↓↓↓
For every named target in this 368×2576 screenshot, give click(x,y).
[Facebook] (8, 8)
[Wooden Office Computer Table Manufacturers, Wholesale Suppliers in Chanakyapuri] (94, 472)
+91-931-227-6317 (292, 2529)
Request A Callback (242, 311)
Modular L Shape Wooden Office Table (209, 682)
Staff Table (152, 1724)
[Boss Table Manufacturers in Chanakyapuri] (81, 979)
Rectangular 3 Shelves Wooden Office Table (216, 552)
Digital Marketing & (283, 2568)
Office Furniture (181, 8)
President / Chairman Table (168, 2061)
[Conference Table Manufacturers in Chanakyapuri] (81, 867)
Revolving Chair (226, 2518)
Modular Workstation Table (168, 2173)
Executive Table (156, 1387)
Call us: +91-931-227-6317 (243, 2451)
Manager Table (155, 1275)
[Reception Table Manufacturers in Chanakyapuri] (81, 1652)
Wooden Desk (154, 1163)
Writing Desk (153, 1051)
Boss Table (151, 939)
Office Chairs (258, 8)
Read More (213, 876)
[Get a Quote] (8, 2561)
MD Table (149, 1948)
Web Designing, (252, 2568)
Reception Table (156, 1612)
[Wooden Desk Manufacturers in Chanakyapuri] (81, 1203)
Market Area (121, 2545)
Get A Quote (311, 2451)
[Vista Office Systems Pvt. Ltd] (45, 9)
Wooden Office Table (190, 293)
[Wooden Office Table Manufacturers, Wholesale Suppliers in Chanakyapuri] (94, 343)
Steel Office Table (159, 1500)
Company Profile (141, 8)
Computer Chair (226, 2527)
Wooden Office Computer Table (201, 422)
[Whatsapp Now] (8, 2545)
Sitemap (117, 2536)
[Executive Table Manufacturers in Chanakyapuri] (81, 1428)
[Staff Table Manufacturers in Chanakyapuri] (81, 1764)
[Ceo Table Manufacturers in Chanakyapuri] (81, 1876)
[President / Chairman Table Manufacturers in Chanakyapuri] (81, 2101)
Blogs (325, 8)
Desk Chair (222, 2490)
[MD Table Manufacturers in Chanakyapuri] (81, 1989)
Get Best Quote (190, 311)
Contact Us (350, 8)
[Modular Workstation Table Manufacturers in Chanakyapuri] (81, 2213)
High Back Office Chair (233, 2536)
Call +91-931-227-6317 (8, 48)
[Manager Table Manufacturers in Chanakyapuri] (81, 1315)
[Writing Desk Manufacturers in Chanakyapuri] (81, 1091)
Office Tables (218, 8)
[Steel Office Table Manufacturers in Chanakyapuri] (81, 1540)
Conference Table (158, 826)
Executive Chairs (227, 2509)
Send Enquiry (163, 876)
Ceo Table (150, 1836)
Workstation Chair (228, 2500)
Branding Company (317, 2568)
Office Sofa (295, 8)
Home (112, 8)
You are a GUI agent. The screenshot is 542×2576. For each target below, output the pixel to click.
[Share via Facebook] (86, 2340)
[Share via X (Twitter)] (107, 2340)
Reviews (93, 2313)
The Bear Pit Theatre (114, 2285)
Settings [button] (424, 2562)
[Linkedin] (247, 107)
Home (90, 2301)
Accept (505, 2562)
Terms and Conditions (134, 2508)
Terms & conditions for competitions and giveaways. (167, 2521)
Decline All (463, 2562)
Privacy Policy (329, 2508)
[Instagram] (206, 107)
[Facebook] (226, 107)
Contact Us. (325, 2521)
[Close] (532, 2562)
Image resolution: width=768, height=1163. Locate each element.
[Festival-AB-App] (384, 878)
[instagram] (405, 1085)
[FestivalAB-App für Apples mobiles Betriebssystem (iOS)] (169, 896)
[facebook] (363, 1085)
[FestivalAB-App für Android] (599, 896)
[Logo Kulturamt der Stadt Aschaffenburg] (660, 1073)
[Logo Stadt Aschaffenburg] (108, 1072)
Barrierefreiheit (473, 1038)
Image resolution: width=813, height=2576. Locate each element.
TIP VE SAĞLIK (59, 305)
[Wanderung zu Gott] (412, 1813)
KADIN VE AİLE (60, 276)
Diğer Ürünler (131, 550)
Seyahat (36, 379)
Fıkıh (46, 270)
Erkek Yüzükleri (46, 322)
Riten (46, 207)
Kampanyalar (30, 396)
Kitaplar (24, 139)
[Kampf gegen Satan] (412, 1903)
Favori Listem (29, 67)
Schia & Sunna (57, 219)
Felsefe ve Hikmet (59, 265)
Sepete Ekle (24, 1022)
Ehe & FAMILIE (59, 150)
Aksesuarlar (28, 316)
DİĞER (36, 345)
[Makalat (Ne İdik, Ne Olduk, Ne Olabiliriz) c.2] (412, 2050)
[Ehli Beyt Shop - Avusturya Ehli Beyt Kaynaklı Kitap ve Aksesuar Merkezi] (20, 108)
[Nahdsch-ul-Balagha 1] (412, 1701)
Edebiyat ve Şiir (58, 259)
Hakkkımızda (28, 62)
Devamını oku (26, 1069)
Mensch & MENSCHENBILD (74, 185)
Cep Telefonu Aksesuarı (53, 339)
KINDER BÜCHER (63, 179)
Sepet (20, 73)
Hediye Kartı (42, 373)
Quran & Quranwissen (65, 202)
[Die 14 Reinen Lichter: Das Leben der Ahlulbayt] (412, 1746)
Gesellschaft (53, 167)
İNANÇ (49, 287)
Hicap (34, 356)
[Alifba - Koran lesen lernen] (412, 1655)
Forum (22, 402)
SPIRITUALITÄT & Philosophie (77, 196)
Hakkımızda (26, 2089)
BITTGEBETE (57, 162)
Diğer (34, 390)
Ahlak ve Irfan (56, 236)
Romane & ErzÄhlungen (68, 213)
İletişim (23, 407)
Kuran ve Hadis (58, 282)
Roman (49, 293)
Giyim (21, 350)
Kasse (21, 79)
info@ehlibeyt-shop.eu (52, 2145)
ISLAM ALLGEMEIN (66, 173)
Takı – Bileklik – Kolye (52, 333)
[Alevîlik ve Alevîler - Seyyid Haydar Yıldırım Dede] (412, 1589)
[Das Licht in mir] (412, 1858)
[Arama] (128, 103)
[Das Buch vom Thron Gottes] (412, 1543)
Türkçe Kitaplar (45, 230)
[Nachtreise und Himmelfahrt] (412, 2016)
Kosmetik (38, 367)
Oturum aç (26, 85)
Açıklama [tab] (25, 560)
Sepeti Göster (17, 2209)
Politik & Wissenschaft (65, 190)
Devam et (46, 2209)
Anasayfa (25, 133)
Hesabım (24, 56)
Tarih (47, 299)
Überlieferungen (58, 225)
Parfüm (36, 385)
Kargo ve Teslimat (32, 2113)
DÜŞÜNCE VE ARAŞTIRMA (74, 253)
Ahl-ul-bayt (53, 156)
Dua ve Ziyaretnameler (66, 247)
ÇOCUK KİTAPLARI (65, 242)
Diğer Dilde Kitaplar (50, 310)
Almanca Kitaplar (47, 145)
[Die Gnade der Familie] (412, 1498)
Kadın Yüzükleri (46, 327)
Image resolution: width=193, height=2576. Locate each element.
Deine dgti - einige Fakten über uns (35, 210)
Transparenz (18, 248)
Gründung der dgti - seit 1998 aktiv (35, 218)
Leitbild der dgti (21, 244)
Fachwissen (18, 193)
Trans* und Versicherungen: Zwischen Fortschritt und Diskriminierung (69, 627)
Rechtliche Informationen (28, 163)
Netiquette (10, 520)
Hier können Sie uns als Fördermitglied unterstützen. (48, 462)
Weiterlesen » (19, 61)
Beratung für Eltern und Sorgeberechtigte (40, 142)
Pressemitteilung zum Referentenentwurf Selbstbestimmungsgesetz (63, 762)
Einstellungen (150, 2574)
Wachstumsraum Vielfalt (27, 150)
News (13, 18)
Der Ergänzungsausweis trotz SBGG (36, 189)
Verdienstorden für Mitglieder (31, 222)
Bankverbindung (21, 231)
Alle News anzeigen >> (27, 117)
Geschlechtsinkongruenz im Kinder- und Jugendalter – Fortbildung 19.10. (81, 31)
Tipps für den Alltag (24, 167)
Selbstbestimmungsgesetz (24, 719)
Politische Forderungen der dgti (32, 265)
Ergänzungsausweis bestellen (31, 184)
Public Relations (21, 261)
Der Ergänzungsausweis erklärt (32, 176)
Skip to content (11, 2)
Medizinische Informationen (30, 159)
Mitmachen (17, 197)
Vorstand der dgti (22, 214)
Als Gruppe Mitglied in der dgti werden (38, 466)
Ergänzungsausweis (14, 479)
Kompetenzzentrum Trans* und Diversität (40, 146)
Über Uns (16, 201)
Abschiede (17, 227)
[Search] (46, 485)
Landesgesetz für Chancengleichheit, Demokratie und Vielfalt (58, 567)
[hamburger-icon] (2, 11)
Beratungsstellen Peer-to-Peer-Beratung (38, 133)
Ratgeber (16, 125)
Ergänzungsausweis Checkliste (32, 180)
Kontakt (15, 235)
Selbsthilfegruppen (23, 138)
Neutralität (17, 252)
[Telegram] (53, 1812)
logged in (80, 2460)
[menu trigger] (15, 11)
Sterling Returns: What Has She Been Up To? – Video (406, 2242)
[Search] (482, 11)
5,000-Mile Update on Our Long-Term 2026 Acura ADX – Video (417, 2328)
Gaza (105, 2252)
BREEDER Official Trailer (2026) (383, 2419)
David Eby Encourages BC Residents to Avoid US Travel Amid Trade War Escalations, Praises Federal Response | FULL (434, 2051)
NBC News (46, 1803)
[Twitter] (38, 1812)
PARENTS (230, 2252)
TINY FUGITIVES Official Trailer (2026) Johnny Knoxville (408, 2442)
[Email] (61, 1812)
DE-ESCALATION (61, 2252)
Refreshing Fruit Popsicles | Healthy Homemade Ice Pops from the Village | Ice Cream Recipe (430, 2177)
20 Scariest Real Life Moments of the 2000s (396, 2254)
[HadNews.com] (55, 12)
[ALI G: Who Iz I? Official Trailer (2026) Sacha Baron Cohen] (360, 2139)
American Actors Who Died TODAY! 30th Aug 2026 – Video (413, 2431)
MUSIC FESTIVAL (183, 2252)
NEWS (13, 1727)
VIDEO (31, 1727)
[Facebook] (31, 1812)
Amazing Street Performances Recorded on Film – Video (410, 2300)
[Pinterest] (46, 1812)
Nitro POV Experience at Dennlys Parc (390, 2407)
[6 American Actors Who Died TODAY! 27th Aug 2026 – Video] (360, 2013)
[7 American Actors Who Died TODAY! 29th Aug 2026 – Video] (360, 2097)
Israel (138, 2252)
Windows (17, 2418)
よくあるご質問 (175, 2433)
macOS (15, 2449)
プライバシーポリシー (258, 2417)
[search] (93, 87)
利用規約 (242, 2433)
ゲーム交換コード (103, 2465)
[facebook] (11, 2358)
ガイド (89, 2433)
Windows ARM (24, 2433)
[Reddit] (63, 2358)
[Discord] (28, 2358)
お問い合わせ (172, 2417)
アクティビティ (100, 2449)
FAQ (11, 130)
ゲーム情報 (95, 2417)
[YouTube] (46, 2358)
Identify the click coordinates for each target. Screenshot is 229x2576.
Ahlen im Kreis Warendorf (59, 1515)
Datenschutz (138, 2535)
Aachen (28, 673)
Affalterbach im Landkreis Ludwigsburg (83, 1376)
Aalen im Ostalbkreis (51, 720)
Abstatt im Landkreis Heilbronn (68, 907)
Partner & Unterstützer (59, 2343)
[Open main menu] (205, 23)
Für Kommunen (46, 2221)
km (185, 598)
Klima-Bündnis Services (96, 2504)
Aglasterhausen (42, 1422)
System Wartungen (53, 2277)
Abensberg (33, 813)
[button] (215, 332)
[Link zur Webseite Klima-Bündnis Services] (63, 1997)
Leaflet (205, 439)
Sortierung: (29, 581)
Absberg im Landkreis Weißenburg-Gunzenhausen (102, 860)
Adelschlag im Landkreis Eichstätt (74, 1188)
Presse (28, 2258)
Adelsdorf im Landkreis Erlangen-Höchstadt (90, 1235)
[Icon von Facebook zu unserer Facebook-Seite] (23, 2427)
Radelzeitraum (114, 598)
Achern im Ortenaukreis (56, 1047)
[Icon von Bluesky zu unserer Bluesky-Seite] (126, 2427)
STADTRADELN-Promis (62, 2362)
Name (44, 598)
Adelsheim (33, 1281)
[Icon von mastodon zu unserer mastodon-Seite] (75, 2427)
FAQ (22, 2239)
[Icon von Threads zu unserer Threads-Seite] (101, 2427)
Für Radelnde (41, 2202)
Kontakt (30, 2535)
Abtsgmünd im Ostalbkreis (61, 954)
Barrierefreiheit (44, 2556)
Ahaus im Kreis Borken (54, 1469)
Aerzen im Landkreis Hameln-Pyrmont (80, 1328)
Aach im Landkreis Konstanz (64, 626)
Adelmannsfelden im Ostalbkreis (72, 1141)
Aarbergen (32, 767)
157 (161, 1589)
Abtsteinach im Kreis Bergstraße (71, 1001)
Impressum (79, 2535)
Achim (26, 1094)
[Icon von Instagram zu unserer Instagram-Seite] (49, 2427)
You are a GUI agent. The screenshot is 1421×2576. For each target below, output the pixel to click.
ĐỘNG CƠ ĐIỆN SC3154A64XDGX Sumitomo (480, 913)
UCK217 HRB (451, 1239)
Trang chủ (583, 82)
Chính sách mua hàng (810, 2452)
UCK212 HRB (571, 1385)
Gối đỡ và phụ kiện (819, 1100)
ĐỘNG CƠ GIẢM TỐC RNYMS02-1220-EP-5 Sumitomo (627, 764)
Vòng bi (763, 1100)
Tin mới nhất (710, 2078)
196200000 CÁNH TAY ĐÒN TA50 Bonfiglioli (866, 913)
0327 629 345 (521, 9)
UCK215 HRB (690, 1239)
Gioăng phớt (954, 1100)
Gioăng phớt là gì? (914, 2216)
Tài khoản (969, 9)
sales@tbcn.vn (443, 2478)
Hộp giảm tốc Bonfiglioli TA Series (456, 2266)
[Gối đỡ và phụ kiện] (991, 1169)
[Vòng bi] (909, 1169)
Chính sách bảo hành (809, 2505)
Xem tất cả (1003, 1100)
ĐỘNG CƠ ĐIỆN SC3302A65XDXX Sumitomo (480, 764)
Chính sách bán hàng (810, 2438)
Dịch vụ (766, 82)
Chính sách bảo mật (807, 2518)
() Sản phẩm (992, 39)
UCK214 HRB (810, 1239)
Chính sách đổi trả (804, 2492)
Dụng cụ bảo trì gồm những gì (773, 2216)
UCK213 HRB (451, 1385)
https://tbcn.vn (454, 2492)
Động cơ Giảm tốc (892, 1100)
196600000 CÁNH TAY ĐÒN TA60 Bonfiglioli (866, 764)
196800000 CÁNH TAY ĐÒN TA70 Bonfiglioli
↑↑↑
• Exercise
Transcribe the records above exactly, beginning at the line that contains "Beratung für Eltern" and ending with the line that contains "Verdienstorden für Mitglieder (31, 222)", both included, and nothing else.

• Written response
Beratung für Eltern und Sorgeberechtigte (40, 142)
Pressemitteilung zum Referentenentwurf Selbstbestimmungsgesetz (63, 762)
Einstellungen (150, 2574)
Wachstumsraum Vielfalt (27, 150)
News (13, 18)
Der Ergänzungsausweis trotz SBGG (36, 189)
Verdienstorden für Mitglieder (31, 222)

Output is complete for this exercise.